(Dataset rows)
________

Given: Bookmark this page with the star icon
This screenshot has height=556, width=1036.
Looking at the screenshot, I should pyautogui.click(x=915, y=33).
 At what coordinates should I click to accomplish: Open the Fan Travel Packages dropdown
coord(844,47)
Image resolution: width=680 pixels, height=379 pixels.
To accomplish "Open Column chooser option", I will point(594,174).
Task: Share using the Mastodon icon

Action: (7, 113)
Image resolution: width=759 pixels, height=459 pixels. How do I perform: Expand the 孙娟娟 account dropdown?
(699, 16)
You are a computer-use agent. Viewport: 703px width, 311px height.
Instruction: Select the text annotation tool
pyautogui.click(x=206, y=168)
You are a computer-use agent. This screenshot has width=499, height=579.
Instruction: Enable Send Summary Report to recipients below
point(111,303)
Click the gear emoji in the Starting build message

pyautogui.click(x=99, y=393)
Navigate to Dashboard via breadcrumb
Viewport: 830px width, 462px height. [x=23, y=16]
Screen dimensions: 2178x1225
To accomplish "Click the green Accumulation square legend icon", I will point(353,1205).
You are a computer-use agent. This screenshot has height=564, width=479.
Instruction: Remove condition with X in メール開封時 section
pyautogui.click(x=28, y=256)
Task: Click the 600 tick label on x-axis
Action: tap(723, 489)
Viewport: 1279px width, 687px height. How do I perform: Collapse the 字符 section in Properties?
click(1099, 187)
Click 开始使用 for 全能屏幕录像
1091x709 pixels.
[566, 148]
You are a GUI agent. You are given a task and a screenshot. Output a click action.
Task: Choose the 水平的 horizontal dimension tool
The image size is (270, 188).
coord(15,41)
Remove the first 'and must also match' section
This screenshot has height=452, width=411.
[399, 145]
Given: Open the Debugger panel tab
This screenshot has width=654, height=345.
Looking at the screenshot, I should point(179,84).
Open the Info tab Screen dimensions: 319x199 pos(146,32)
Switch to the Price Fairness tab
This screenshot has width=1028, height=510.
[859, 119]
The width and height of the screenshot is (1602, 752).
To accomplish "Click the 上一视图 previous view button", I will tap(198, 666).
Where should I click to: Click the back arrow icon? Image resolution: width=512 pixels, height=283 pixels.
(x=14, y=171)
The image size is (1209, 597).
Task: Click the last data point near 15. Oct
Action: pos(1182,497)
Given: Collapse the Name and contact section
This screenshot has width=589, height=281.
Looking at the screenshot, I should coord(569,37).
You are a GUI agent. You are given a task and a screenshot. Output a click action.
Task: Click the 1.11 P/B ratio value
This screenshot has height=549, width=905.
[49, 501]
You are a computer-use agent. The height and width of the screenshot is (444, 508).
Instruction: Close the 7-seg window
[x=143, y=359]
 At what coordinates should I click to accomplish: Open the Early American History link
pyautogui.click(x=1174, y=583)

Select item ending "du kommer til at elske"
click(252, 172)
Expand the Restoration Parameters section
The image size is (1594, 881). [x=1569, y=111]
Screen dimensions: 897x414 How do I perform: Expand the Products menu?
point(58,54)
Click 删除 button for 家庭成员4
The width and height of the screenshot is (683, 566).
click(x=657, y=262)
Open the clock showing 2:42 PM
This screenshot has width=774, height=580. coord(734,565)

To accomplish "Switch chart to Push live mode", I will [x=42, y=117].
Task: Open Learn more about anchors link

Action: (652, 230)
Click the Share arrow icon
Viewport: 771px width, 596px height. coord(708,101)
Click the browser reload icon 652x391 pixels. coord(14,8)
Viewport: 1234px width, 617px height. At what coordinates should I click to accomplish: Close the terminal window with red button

________

> **To do**:
Recast the entire listing above as a numbered list, omitting any blank lines.

> **Solution for this problem**:
1. Given: Bookmark this page with the star icon
2. This screenshot has height=556, width=1036.
3. Looking at the screenshot, I should pyautogui.click(x=915, y=33).
4.  At what coordinates should I click to accomplish: Open the Fan Travel Packages dropdown
5. coord(844,47)
6. Image resolution: width=680 pixels, height=379 pixels.
7. To accomplish "Open Column chooser option", I will point(594,174).
8. Task: Share using the Mastodon icon
9. Action: (7, 113)
10. Image resolution: width=759 pixels, height=459 pixels. How do I perform: Expand the 孙娟娟 account dropdown?
11. (699, 16)
12. You are a computer-use agent. Viewport: 703px width, 311px height.
13. Instruction: Select the text annotation tool
14. pyautogui.click(x=206, y=168)
15. You are a computer-use agent. This screenshot has width=499, height=579.
16. Instruction: Enable Send Summary Report to recipients below
17. point(111,303)
18. Click the gear emoji in the Starting build message
19. pyautogui.click(x=99, y=393)
20. Navigate to Dashboard via breadcrumb
21. Viewport: 830px width, 462px height. [x=23, y=16]
22. Screen dimensions: 2178x1225
23. To accomplish "Click the green Accumulation square legend icon", I will point(353,1205).
24. You are a computer-use agent. This screenshot has height=564, width=479.
25. Instruction: Remove condition with X in メール開封時 section
26. pyautogui.click(x=28, y=256)
27. Task: Click the 600 tick label on x-axis
28. Action: tap(723, 489)
29. Viewport: 1279px width, 687px height. How do I perform: Collapse the 字符 section in Properties?
30. click(1099, 187)
31. Click 开始使用 for 全能屏幕录像
32. 1091x709 pixels.
33. [566, 148]
34. You are a GUI agent. You are given a task and a screenshot. Output a click action.
35. Task: Choose the 水平的 horizontal dimension tool
36. The image size is (270, 188).
37. coord(15,41)
38. Remove the first 'and must also match' section
39. This screenshot has height=452, width=411.
40. [399, 145]
41. Given: Open the Debugger panel tab
42. This screenshot has width=654, height=345.
43. Looking at the screenshot, I should point(179,84).
44. Open the Info tab Screen dimensions: 319x199 pos(146,32)
45. Switch to the Price Fairness tab
46. This screenshot has width=1028, height=510.
47. [859, 119]
48. The width and height of the screenshot is (1602, 752).
49. To accomplish "Click the 上一视图 previous view button", I will tap(198, 666).
50. Where should I click to: Click the back arrow icon? Image resolution: width=512 pixels, height=283 pixels.
51. (x=14, y=171)
52. The image size is (1209, 597).
53. Task: Click the last data point near 15. Oct
54. Action: pos(1182,497)
55. Given: Collapse the Name and contact section
56. This screenshot has width=589, height=281.
57. Looking at the screenshot, I should coord(569,37).
58. You are a GUI agent. You are given a task and a screenshot. Output a click action.
59. Task: Click the 1.11 P/B ratio value
60. This screenshot has height=549, width=905.
61. [49, 501]
62. You are a computer-use agent. The height and width of the screenshot is (444, 508).
63. Instruction: Close the 7-seg window
64. [x=143, y=359]
65.  At what coordinates should I click to accomplish: Open the Early American History link
66. pyautogui.click(x=1174, y=583)
67. Select item ending "du kommer til at elske"
68. click(252, 172)
69. Expand the Restoration Parameters section
70. The image size is (1594, 881). [x=1569, y=111]
71. Screen dimensions: 897x414 How do I perform: Expand the Products menu?
72. point(58,54)
73. Click 删除 button for 家庭成员4
74. The width and height of the screenshot is (683, 566).
75. click(x=657, y=262)
76. Open the clock showing 2:42 PM
77. This screenshot has width=774, height=580. coord(734,565)
78. To accomplish "Switch chart to Push live mode", I will [x=42, y=117].
79. Task: Open Learn more about anchors link
80. Action: (652, 230)
81. Click the Share arrow icon
82. Viewport: 771px width, 596px height. coord(708,101)
83. Click the browser reload icon 652x391 pixels. coord(14,8)
84. Viewport: 1234px width, 617px height. At what coordinates should I click to accomplish: Close the terminal window with red button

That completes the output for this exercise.